Brief: From the first line through the one containing "Set engine scale", restate the listing word for word, and give no other lines.

Data listing:
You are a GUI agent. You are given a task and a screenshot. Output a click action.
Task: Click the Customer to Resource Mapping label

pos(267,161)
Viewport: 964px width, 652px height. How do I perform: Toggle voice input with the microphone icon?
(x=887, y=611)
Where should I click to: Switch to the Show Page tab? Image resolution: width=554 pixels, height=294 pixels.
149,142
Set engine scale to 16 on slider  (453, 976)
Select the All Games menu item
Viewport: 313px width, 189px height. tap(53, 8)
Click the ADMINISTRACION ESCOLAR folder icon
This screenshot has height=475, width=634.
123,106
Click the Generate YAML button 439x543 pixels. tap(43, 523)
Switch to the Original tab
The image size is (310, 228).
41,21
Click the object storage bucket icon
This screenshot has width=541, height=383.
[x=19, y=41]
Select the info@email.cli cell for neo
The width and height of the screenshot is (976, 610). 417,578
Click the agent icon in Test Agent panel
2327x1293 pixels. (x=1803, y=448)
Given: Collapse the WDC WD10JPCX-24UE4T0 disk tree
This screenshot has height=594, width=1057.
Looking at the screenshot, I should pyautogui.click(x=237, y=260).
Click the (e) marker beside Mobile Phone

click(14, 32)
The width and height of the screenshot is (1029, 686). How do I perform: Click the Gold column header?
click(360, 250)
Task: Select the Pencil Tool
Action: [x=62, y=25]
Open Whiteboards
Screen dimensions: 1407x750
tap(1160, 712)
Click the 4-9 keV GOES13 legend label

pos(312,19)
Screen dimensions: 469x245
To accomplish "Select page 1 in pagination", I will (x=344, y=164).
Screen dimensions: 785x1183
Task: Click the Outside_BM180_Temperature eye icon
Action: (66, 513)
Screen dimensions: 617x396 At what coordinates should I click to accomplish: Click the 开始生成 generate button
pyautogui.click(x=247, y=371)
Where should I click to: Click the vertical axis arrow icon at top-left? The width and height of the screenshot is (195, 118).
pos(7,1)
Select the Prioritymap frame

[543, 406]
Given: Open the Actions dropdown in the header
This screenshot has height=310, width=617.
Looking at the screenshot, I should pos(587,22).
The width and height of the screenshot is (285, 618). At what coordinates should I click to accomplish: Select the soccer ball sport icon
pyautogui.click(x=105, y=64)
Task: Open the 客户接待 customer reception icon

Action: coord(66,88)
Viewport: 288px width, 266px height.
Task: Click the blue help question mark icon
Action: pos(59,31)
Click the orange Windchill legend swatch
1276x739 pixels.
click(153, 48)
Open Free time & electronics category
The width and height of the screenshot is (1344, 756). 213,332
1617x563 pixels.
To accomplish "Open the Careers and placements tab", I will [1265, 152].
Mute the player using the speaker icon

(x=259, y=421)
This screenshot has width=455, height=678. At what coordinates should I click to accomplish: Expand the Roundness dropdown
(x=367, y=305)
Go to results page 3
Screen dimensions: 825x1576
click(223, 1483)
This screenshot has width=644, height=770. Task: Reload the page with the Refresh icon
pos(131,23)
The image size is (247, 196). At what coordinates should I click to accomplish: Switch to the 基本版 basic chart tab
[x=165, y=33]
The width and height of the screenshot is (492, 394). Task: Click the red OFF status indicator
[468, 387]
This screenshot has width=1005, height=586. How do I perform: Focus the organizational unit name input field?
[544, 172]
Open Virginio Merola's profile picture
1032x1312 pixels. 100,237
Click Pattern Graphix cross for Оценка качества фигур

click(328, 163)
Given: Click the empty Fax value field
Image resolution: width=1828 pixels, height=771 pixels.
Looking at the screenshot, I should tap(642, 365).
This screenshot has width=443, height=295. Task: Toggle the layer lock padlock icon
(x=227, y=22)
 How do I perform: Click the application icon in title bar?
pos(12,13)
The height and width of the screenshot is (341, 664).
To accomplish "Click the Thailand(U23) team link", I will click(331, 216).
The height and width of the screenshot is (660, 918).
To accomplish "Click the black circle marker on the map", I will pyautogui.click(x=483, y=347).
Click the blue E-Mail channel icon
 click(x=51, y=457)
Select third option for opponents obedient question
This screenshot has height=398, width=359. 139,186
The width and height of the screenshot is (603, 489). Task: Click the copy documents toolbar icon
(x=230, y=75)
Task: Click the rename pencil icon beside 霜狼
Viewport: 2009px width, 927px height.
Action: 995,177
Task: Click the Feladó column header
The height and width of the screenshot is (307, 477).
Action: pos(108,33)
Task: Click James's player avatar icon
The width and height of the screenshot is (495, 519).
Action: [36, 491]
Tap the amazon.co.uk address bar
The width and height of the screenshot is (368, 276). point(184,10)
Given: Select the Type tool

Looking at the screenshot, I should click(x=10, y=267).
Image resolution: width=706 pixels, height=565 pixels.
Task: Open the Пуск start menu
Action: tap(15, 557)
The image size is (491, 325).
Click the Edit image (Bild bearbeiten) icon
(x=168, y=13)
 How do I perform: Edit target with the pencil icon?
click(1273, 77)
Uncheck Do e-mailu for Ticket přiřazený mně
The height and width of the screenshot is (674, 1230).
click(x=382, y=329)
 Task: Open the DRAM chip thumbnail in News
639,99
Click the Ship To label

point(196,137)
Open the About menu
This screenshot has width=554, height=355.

Result for this task:
You are a GUI agent. You are given a task and a screenshot. Output a click action.
Task: Click the Customer to Resource Mapping label

pos(267,161)
Viewport: 964px width, 652px height. How do I perform: Toggle voice input with the microphone icon?
(x=887, y=611)
Where should I click to: Switch to the Show Page tab? Image resolution: width=554 pixels, height=294 pixels.
149,142
Set engine scale to 16 on slider  (453, 976)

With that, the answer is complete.